### [REQUEST]
Rewrite the records below, changing "Image resolution" to "Image size" everywhere it occurs and leaving everything else as it is.

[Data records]
───
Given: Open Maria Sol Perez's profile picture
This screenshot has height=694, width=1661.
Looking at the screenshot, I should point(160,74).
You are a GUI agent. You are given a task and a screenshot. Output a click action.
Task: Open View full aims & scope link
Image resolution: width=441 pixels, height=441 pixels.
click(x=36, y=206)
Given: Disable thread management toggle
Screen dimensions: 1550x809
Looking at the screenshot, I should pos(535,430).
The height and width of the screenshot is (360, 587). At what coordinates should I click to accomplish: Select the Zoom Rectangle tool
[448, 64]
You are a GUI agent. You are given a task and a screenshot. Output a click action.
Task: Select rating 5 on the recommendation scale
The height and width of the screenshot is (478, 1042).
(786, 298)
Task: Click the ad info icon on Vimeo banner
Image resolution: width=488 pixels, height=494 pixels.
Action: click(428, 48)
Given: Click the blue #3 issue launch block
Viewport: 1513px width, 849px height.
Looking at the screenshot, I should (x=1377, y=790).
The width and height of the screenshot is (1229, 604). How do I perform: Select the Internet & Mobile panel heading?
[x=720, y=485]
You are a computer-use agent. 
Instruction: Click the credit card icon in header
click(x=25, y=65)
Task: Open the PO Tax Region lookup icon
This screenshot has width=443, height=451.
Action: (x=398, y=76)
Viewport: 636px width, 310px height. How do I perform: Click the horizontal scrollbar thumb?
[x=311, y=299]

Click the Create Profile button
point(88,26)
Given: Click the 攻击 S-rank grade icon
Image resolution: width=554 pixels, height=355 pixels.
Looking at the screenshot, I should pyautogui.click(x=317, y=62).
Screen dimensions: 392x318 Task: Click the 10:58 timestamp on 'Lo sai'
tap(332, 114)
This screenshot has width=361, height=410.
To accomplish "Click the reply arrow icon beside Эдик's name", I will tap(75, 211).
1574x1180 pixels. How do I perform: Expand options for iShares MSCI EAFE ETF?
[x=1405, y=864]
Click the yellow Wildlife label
───
### [EXERCISE RESPONSE]
Given: Open Maria Sol Perez's profile picture
This screenshot has height=694, width=1661.
Looking at the screenshot, I should point(160,74).
You are a GUI agent. You are given a task and a screenshot. Output a click action.
Task: Open View full aims & scope link
Image size: width=441 pixels, height=441 pixels.
click(x=36, y=206)
Given: Disable thread management toggle
Screen dimensions: 1550x809
Looking at the screenshot, I should pos(535,430).
The height and width of the screenshot is (360, 587). At what coordinates should I click to accomplish: Select the Zoom Rectangle tool
[448, 64]
You are a GUI agent. You are given a task and a screenshot. Output a click action.
Task: Select rating 5 on the recommendation scale
The height and width of the screenshot is (478, 1042).
(786, 298)
Task: Click the ad info icon on Vimeo banner
Image size: width=488 pixels, height=494 pixels.
Action: click(428, 48)
Given: Click the blue #3 issue launch block
Viewport: 1513px width, 849px height.
Looking at the screenshot, I should (x=1377, y=790).
The width and height of the screenshot is (1229, 604). How do I perform: Select the Internet & Mobile panel heading?
[x=720, y=485]
You are a computer-use agent. 
Instruction: Click the credit card icon in header
click(x=25, y=65)
Task: Open the PO Tax Region lookup icon
This screenshot has width=443, height=451.
Action: (x=398, y=76)
Viewport: 636px width, 310px height. How do I perform: Click the horizontal scrollbar thumb?
[x=311, y=299]

Click the Create Profile button
point(88,26)
Given: Click the 攻击 S-rank grade icon
Image size: width=554 pixels, height=355 pixels.
Looking at the screenshot, I should pyautogui.click(x=317, y=62).
Screen dimensions: 392x318 Task: Click the 10:58 timestamp on 'Lo sai'
tap(332, 114)
This screenshot has width=361, height=410.
To accomplish "Click the reply arrow icon beside Эдик's name", I will tap(75, 211).
1574x1180 pixels. How do I perform: Expand options for iShares MSCI EAFE ETF?
[x=1405, y=864]
Click the yellow Wildlife label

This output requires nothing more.